■ ACTIVITY: Throughout the records below, find the lines with the string "Expand" and give how many there are, nothing else.

Saved data entries
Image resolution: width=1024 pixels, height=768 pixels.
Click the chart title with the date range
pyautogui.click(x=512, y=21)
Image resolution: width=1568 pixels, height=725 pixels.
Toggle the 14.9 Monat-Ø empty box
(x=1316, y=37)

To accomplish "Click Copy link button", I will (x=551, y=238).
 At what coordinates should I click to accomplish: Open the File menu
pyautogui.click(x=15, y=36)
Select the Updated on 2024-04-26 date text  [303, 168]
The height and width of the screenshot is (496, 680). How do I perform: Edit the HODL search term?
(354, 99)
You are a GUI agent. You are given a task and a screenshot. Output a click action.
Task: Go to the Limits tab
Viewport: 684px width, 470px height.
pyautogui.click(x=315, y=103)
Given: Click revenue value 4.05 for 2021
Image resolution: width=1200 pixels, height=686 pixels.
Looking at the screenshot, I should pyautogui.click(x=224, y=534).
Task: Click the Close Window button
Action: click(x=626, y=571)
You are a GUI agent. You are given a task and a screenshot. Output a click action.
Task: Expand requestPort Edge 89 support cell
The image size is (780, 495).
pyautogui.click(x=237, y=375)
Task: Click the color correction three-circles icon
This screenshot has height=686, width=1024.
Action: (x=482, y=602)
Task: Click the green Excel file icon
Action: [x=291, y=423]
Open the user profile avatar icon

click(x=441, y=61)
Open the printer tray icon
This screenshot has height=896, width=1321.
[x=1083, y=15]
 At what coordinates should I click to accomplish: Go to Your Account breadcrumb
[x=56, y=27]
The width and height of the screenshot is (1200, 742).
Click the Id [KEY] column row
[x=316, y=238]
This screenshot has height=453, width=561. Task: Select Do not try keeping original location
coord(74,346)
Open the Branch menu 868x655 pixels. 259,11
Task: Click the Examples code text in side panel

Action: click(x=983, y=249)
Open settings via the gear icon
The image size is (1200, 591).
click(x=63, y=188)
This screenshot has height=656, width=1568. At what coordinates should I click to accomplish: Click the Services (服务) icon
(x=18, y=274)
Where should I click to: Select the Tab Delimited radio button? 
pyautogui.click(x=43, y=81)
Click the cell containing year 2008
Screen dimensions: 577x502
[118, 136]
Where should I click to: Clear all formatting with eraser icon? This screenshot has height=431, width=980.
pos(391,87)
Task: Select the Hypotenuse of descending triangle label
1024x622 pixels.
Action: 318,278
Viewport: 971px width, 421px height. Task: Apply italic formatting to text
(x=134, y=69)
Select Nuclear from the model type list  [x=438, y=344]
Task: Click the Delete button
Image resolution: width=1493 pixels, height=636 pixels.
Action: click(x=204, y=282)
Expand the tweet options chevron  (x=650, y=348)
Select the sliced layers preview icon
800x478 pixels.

■ EXERCISE OUTPUT: 2